Now Michael was pacing his room, back and forth, trying to figure out why his mother was no longer on his side, pacing, pacing, pacing, until he forced himself to stop moving. He gripped the windowsill and looked out into the night. The moonlight allowed him to see only a few yards of the dirt road; the rest was hidden in darkness, out of his reach once again.
Why do I hate it here so much?!
Maybe, just maybe, it had to do with what was taking place downstairs.
    “Again with the wine,” Michael’s grandfather snickered.
    “Should I drink whiskey?” Grace asked. “Would that make you happy? Oh, that’s right, there’s nothing that would make you happy.”
    “Don’t you talk to me like that!”
    “And don’t you dare tell me what to do!”
    That was different. Michael’s mother didn’t usually talk back to her father.

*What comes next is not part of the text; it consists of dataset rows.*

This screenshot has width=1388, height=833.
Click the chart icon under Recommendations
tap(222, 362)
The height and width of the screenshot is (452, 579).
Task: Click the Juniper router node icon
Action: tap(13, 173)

Guess the pills and the wine weren’t working as quickly to calm her as they usually did.
    “Maybe if you weren’t drinking all the time, you’d be able to straighten out that son of yours.”
    “You leave him out of this,” Grace said, much quieter.
Ah, now the pills are kicking in.
“He’s a good boy.”
    “He ain’t no boy!” his grandfather shouted. “He’s like that fairy husband of yours!”
    “He’s nothing like Vaughan!”
    “Is too! A sissy boy and he ain’t gonnna ’mount to nothin’! Mark my words!”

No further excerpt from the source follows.